A new study proves it. Researchers in the Netherlands looked at 8,452 people without diabetes.  They found that those with the lowest TSH levels had a 20% higher risk of developing diabetes than those with the highest levels. But for people with prediabetes, the risk of progressing to full diabetes was a whopping 40%.”

But that’s NOT what the study “proved.”  In fact, it proved the OPPOSITE!   Dr. Sears’ cite by Chaker, et al, from the Netherlands, was from a poster session at a conference.  However, the authors later published a more comprehensive report of their findings in the journal, BMC Medicine.4 In this article, the authors reported that “Higher TSH levels were associated with a higher diabetes risk,” and that “Higher FT4 [free T4] levels were associated with a lower diabetes risk amongst all participants”

This is clearly illustrated in the figure that accompanied their report.

Fig. 2. The 7-year absolute risk of progression from prediabetes to
type 2 diabetes is plotted against thyroid-stimulating hormone
(TSH) and free thyroxine (FT4) values within the normal range.
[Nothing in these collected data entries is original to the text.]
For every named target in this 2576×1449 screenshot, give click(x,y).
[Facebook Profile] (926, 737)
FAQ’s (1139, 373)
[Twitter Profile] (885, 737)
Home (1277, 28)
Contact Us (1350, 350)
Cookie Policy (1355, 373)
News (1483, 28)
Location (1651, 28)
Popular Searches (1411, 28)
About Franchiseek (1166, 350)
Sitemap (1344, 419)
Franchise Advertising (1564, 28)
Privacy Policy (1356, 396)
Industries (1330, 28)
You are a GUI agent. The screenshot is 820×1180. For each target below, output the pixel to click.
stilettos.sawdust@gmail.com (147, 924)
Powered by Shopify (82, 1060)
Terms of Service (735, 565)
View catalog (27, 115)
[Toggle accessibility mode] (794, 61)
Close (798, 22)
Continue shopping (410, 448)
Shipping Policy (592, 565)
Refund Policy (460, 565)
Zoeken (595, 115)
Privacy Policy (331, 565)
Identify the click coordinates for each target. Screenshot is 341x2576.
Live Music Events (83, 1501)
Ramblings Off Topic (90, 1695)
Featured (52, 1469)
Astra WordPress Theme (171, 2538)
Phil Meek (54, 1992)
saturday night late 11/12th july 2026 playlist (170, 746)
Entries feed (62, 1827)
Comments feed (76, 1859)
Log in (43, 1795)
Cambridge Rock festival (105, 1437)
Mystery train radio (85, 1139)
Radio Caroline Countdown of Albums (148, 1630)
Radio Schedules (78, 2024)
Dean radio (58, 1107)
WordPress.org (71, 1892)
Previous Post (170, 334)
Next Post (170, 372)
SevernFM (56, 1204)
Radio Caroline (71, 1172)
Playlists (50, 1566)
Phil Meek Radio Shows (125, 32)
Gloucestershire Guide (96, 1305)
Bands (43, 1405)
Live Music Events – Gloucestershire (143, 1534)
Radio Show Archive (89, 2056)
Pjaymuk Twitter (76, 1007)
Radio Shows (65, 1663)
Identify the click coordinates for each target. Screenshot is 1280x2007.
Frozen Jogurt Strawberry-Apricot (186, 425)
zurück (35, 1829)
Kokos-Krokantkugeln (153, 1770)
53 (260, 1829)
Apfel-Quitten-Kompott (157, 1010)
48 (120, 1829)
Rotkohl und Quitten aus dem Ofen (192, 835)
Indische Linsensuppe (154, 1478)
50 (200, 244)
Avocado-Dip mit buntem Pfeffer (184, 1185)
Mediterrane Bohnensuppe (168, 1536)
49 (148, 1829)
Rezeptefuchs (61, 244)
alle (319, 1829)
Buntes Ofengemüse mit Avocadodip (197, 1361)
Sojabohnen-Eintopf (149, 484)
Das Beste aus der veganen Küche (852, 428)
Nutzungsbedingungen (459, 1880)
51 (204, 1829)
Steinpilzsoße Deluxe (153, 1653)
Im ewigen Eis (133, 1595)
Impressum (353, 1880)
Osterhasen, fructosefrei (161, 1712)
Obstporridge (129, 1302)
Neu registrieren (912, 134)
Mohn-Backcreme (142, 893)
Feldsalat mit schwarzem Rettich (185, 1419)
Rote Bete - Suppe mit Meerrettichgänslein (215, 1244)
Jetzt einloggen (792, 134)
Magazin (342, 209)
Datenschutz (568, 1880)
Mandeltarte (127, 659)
These findings confirm what my mentor, Professor Vladimir Dilman found many years ago, that metformin acts to increase hypothalamic (and peripheral) receptor sensitivity to negative feedback inhibition by most hormones.  Although Metformin is generally considered a peripheral insulin receptor sensitizer, acting on insulin receptors in muscle and fat tissues, Dilman demonstrated that it was a “multi-hormone receptor sensitizer,” acting on central (hypohthalamic and pituitary) and peripheral hormone receptors for not only insulin, but also cortisol, estrogen, testosterone, progesterone, etc.  Although Dilman implied that metformin also enhanced thyroid hormone receptor sensitivity, he did not perform specific studies in this regard.

However, the studies cited here confirm what Dilman had earlier hypothesized—that Metformin enhances the effect of thyroid hormone as well, resulting in lower levels of TSH!

Thus, a lower TSH as reported in Dr. Sears’ piece and the supporting reference actually confirms that metformin enhances the effect of thyroid hormone by its effect onthe hypothalamus-pituitary axis.

As I said, keep taking your metformin.


Ward Dean, MD

May 11, 2017


1.Karimifar M, Aminorroaya A, Amini M, et al. Effect of metformin on thyroid stimulating hormone and thyroid volume in patients with prediabetes: A randomized placebo-controlled clinical trial. J Res Med Sci: The Official Journal of Isfahan University of Medical Sciences. 2014;19(11):1019-1026.
2. Meng X, Xu S, Chen G, Derwahl M, and Liu C. Metformin and thyroid disease. J Endocrinol April 1, 2017 233 R43-R51.
3. Chaker L, Ligthart, Korevaar TIM, et al. “OR33-2: Thyroid Function and type 2 diabetes risk: a population-based prospective cohort study.” Presented at: ENDO 2016; April 1-4, 2016; Boston, MA.
4. Chaker L, Ligthart S, Korevaar TI, Hofman A, Franco OH, Peeters RP, Dehghan A. Thyroid function and risk of type 2 diabetes: a population-based prospective cohort study. BMC Med. 2016 Sep 30;14(1):150.